The first test of the CRISPR generic editing technique that will be carried out directly in the patients' body is about to start in the United States.
This is obviously the first truly authorized intervention. “Do-it-yourself” gene editing experiments are already being carried out (with all the controversy. As in the case of Josiah Zayner) without any control from “biohacking” activists around the world.
The method adopted for the treatment will be CRISPR because it is an instrument that proves increasingly effective in cutting and modifying specific points of DNA. In fact, even in this case it is a question of permanently altering someone's DNA.

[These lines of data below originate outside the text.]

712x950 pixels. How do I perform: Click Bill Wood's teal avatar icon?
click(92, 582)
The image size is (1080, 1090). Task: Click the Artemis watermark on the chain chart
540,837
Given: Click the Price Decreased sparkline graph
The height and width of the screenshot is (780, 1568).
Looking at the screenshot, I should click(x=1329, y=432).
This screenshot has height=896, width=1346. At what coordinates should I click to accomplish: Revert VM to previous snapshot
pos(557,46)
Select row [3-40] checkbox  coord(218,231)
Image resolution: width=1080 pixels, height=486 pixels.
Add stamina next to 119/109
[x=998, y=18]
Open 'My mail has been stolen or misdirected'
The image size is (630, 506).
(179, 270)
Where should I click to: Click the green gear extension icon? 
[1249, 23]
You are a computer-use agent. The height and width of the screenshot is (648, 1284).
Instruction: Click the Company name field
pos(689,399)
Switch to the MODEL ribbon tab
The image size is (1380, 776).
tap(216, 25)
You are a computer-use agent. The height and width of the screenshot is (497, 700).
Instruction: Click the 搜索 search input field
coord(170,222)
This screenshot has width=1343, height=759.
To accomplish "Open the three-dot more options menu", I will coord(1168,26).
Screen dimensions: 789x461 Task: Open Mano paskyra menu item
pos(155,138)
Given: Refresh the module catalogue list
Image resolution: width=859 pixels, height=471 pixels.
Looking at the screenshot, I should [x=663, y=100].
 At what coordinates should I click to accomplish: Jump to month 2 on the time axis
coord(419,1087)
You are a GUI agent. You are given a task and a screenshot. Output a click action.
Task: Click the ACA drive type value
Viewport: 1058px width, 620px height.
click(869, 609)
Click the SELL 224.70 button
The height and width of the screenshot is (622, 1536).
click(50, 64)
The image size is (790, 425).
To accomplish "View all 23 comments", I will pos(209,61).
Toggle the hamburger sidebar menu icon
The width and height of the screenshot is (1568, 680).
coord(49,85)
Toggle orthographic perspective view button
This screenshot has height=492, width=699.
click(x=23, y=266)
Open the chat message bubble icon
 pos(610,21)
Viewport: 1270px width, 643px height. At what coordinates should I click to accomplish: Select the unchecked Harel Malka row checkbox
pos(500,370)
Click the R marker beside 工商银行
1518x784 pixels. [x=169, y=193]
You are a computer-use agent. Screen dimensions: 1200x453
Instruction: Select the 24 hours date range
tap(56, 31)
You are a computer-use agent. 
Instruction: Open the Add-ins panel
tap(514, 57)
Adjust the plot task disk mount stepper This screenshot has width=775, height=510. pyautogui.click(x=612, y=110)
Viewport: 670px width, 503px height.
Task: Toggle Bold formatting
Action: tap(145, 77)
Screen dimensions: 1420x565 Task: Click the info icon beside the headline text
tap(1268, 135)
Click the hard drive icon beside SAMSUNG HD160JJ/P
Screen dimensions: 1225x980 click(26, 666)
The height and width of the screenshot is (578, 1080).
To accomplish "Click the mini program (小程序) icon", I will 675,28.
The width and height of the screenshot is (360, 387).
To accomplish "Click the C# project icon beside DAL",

The objective of the test in this case is to cure a widespread and hereditary form of blindness. It's about the congenital amaurosis of Leber, a disorder that affects two to three infants per 100.000. Its main feature lies in the fact that it affects subjects with perfectly healthy eyes, but lacking a gene capable of converting light into signals to the brain that translate into vision.
The experimental treatment aims to provide sick children and adults with a sort of "biological firmware update". A healthy version of the missing gene will be added to the subjects' DNA. In this way it will be possible to correctly close the "circuit" that transforms light into impulses for the brain and subsequently into sight.
Two separate medical societies will therefore start from next autumn what can be considered a possible milestone of genetics.
Editas Medicine and Allergan will test the "anti-blindness" CRISPR on 18 people across the United States, carrying out the planned interventions in a few selected clinical centers.